Our ancestors shared stories around the campfire. They solidified their words by painting images on walls. Centuries later, film enabled us to preserve pictures that moved. Here are some of the first dynamic images which sparked the cinematic phenomena.

Shot in 1888, “Roundhay Garden Scene” was filmed by Louis Le Prince and merely showed his relatives standing outside his house. Just ten days following the making of this short, one of the “actors,” Le Prince’s mother-in-law, died at age 72. The two-second film was a testament to how cinema could immortalize.

In 1895, “The Execution of Mary, Queen of Scots” was produced by inventor Thomas A. Edison. Actor Robert Thomae, dressed as Queen Mary, is beheaded with an axe. The realism of the camera work made audiences believe they were watching a real execution. Thomae, was, in fact, replaced by a dummy. This was surprising movie magic for its time, when there was no such technology as CGI.

“The Kiss” (1896) plays for 15 seconds and is a silent film featuring two actors, Mary Irwin and John Price. The couple is seated, lovingly talking for a few moments; then they give a quick kiss on the lips, and the film fades out. This display of affection was considered highly controversial in its time. “The Kiss” can be seen in the final film montage in Disney’s Hollywood Studios attraction “The Great Movie Ride.”

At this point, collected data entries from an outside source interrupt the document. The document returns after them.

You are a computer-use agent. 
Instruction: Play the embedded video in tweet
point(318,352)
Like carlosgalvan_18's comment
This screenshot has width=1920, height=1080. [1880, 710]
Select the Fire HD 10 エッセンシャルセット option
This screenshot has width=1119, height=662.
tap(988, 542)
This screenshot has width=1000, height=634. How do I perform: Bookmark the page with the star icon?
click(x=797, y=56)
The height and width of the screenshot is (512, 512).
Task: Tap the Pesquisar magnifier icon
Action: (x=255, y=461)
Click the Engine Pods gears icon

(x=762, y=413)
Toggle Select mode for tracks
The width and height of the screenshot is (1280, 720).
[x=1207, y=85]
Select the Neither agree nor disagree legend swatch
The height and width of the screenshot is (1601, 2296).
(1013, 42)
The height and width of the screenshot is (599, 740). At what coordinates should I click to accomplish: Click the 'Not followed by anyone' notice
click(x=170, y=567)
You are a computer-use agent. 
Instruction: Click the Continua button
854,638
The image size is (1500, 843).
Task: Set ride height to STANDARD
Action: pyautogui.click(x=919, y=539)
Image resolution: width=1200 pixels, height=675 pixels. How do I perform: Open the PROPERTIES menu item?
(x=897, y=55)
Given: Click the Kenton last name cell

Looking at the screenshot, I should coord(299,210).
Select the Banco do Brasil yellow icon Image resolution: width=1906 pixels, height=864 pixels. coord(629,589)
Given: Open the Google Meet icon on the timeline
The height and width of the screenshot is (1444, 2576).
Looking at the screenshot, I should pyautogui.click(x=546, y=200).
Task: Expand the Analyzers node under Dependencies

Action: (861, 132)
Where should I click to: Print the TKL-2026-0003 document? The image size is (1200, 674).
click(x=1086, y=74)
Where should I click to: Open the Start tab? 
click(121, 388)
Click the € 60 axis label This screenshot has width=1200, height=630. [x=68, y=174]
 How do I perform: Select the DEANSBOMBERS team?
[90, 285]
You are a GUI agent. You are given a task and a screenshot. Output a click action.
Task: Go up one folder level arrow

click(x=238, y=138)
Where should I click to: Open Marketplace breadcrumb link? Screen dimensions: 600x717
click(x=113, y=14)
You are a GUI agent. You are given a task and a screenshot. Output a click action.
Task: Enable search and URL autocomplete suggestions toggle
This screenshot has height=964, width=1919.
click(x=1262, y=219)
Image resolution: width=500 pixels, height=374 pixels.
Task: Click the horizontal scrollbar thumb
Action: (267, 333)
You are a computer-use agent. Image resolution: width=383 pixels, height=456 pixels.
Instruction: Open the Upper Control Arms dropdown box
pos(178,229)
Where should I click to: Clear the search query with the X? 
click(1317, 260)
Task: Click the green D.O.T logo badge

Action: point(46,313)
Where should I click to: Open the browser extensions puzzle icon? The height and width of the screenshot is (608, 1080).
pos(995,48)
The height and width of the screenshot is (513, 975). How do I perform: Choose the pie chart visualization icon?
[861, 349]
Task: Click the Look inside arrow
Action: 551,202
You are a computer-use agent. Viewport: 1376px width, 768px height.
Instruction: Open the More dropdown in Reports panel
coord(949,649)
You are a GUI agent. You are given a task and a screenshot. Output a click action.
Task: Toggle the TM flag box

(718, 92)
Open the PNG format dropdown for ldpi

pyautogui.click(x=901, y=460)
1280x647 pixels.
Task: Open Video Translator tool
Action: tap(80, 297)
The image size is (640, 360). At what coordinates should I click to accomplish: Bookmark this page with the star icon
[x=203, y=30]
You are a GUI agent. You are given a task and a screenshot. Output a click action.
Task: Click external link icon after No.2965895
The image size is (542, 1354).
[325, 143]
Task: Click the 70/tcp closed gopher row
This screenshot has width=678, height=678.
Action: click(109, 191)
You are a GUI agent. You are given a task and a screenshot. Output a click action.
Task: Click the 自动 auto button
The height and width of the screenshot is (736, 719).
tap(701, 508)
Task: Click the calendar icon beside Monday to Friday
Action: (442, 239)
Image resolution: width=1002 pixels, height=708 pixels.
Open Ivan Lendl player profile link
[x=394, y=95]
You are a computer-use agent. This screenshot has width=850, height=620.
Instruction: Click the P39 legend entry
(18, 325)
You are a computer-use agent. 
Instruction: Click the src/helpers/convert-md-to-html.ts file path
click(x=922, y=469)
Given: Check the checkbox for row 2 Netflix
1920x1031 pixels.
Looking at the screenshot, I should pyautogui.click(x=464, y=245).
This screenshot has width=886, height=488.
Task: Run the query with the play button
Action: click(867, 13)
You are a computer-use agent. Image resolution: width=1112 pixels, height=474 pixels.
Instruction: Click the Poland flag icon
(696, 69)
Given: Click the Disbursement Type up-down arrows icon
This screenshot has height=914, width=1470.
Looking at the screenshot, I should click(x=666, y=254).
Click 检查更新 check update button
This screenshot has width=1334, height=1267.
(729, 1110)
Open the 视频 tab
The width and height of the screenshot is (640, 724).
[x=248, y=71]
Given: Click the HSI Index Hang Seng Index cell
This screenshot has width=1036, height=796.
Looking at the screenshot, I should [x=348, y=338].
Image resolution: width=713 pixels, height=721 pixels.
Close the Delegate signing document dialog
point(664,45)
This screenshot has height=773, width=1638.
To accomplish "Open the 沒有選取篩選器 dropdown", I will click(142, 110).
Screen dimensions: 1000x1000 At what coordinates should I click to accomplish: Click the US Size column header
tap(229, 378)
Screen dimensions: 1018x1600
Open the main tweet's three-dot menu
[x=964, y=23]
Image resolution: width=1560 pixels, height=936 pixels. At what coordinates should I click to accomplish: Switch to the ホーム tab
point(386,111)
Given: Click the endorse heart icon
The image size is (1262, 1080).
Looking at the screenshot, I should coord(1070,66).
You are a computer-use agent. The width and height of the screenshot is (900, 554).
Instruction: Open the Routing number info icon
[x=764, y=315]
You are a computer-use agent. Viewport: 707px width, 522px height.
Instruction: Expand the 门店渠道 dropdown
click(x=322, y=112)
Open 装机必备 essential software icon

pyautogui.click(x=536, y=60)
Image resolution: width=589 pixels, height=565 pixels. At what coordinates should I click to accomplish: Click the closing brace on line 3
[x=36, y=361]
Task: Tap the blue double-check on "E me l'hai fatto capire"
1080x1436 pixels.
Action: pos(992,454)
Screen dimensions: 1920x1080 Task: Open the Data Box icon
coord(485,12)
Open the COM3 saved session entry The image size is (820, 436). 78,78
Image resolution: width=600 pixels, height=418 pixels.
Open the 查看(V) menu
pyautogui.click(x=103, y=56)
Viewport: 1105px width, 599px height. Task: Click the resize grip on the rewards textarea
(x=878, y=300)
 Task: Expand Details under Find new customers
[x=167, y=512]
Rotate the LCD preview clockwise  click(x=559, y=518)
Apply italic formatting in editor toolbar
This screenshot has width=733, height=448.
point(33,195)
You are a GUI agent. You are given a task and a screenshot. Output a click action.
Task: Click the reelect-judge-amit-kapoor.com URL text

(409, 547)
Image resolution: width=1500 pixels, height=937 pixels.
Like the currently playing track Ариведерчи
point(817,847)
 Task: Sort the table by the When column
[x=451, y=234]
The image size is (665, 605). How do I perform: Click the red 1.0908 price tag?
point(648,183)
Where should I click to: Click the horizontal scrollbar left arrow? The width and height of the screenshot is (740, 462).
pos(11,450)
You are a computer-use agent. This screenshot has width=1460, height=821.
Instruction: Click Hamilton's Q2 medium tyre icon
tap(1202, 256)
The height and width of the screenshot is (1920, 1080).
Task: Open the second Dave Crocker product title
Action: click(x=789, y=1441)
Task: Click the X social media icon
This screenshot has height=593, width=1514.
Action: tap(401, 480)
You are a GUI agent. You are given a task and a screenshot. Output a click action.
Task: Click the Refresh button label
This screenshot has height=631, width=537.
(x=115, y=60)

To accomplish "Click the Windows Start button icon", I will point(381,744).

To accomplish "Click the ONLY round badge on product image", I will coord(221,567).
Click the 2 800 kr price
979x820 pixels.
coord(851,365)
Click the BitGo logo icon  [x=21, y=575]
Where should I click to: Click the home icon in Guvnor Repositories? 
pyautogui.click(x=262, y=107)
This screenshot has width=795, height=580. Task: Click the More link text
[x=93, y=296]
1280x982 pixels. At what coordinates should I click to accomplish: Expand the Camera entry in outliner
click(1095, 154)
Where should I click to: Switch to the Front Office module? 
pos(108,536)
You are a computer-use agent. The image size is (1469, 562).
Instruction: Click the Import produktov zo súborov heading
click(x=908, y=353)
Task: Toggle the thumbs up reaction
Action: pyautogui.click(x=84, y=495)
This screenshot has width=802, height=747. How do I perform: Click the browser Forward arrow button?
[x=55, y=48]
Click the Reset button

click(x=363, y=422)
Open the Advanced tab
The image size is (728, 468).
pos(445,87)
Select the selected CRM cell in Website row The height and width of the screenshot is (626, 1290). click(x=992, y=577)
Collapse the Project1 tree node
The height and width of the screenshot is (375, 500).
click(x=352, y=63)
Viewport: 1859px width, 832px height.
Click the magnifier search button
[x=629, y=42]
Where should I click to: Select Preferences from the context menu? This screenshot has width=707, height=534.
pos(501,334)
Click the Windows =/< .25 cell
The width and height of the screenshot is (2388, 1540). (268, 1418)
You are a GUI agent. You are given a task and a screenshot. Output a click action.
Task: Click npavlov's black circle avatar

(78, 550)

In 1895, Auguste and Louis Lumiere made ten films throughout France. Each film depicted an everyday image in motion -- workers and covered horse-drawn wagons leaving a factory after a day's work; passengers exiting a boat onto a dock; and a baby being fed at the table by its parents. One film titled "The Gardener" is of a man watering his garden with a hose when a second man walks up from behind and steps on the garden hose, stopping the water flow. When the gardener looks into the hose to figure out what is wrong, the second man lifts his foot, and the gardener gets a splash of water in the face.

Not great stories or epic creations, but thanks to cinematic preservation societies around the world, we are able to view these pioneering images more than a 100 years later.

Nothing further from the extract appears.